The stock market crashes. Our political leaders are immobilized by ideology and rancor. We are facing a possible economic meltdown. We're adrift, in danger, without leadership.
Yet, I ended the day thinking it had gone well, yesterday, September 29, 2008.
The financial crisis didn't happen yesterday and it wasn't going to be solved yesterday. It built up over years, maybe decades. In the recent past, there have been many warning shots -- Enron, MCI, Thailand's housing bubble in the early 90s, even the savings and loan crisis -- and while they all aren't the same and they don't all lead in a straight line to our problem today, there is a theme:
We have been living in a fog. The culture wars, the free market ideology, the media manipulation, the conventional wisdom machine: they all obscured the basic reality of what government is and does.
We have a chance to get through the noise now. That is why yesterday was a good day.
I would say we had a fair political culture from 1932 to 1980. Yes, there was a red scare, the vietnam war, horrific interventions around the world, plenty of bull. I say that the fair period allowed for rationality, particularly economic rationality. We had a chance to consider our options.
Here we are right before an election with an economic meltdown. The reality of the situation may finally silence the noise machine. Forget abortion. Forget culture. Leave your religion at home. No folksy talk. No macho posturing. No war talk. No gay marriage. No earmarks. No affirmative action. And no lipstick. We have to rethink the role of government in society.
Consensus on the street: this election must be about our political-economic system.
We set aside our cultural bull yang and they put theirs down. Truce.
There is no natural balance between markets and the government. How we control markets is a policy question.
Globalization and rules of capital flow and trade do not grow naturally out of technology. Trade and capital flow are policies, just like everything else. What happens with these things, what the international rules are depend on what the governments decide. We are not at the mercy of forces beyond our control.
It's not about get government out of the way. Our government, working with other governments, can set the rules. And we're not migratory birds on the endangered species list: we have some say in this shit.
We squander 60% of our non-entitlement budget on defense (or offense, it would seem). We're swimming in debt. Our infrastructure is bad. Our trade deficit is stunning. We're stuck in two pointless wars. Our people do not have the skills they need. We're entirely dependent on one product we don't have: oil. Our health care system is broken. The dollar is sinking.

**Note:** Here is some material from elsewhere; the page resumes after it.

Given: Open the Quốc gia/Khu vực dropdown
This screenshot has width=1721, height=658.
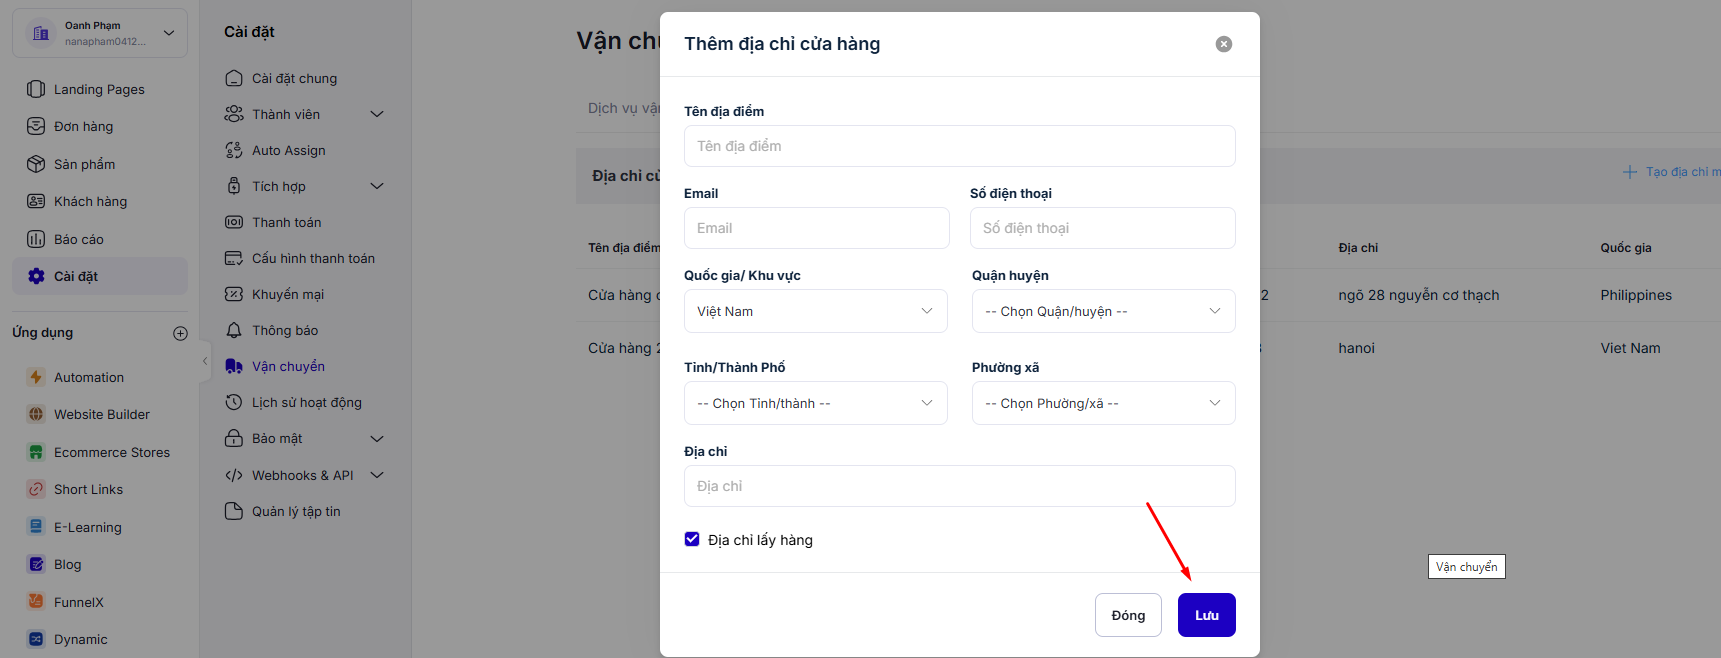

We're broke. We can drive to the poor house in a new Lexus, but we're still broke.
It's bad. It effects all of us. It happened because we had bad government for 30 years. It is more than just the last 8 pathetic years.
And no, it's not up to Barack to lead us out of the wilderness. What kind of president he is will depend in part of where the country is and what we manage to do down here on the street.
The Republicans need a thorough drubbing. They rode their culture war bull as far as it would go, got plenty of support from the working folks along the way. It was all bullshit. They WILL NEVER BE THE PARTY OF THE WORKING PEOPLE. It's not in their DNA. They will never be the PARTY OF PEACE. Let's bury them.
The DNA of the Democrats is different. We still have FDR in our blood. Who cares in the New Deal ended the depression: when we came out the other side we had a better society.
Now, Barack has to come a long way to be FDR. He's still talking to Robert Rubin. Pelosi and Frank should be ashamed of themselves for trying to push this crappy bail out over the wall. They ain't perfect.
But our guys can be cured with a dose of shock therapy.
The hoodwinkers trot out their ideas when we have a disaster. Look at the crap they came up with after Katrina. But this disaster is so big they may get more disaster capitalism than they bargained for.
I want real government. I want a real discussion. Everything on the table: the defense budget, real changes in tax policy, re-regulation where we need it.
I don't know what will happen politically or economically. But at least we got us a break yesterday. This crisis cannot be about bankers.
This year, we bury the Rebublicans. In two years, we reload and it's open season on Democrats.